La banca IMI del gruppo Intesa San Paolo ha annunciato nelle scorse settimane un accordo di pre-garanzia per l’aumento di capitali in opzione. Un’operazione di 1 miliardo di euro per Veneto Banca. Allo stesso tempo la Banca Popolare di Vicenza aveva annunciato che ad affiancarla nell’aumento di capitale pari a 1,5 miliardi di euro vi è Unicredit.

Una messa in sicurezza di due istituti di credito in difficoltà che hanno così avviato un cammino parallelo che prevede di sottoporre all’assemblea dei rispettivi soci la trasformazione in S.p.a., la quotazione in Borsa e il successivo e/o contestuale aumento di capitale.
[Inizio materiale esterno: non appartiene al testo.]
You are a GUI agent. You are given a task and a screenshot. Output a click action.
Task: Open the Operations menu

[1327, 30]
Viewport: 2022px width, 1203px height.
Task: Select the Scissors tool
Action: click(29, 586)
Questa l’immagine apparsa della pre-garanzia a diversi investitori e analisti.

L’intervento del consorzio di garanzia dovrebbe esserci in caso di inoptato qualora si tratti di un aumento di capitale con diritto di opzione per i vecchi azionisti. In questa ipotesi il gruppo Imi (Intesa San Paolo), per Veneto Banca, metterà all’asta i diritti non esercitati da parte degli azionisti che non sottoscriveranno l’aumento di capitale. Se non dovessero esserci compratori a farsi carico dell’acquisto sarà proprio Imi- IntesaSanPaolo, diventando azionista della banca.

Tuttavia la doccia fredda è arrivata dal presidente del Consiglio di IntesaSanPaolo, Gian Maria Gros-Pietro: “Noi non intendiamo avere alcun ruolo proprietario, facciamo la banca, quando ci sono clienti nell’ambito del capital market noi siamo pronti ad azioni, come stiamo facendo ora con Veneto banca”. Nessun ambizione di proprietà da parte di Intesa allora.

Intanto sono sempre in crescita gli azionisti che dichiarano di essere caduti in una trappola e ad interessarsi del caso anche numerose associazioni di consumatori. Con il lancio di aumento di capitale le ipotesi sul tavolo prevedibili sono due: o sarà un grande successo e gli attuali azionisti sottoscriveranno la ricapitalizzazione o al contrario non entrerà in funzione il consorzio di garanzia perché il prezzo sarà molto basso. Una situazione la seconda che temono soprattutto i piccoli azionisti quando si tratta di aumenti di capitale diluitivi. Una pratica che è sotto osservazione da parte della Consob. Non resta che attendere per capire se sarà una “trappola” o meno.

A calmare gli animi, il numero 1 di Unicredit, Federico Ghizzoni che, alla renziana maniera, si dichiara “serenissimo” nonostante il collocamento di un bond subordinato curato dalla stessa Unicredit insieme a Bnp Paribas e offerto a un rendimento superiore al 11%, un livello decisamente da junk bond.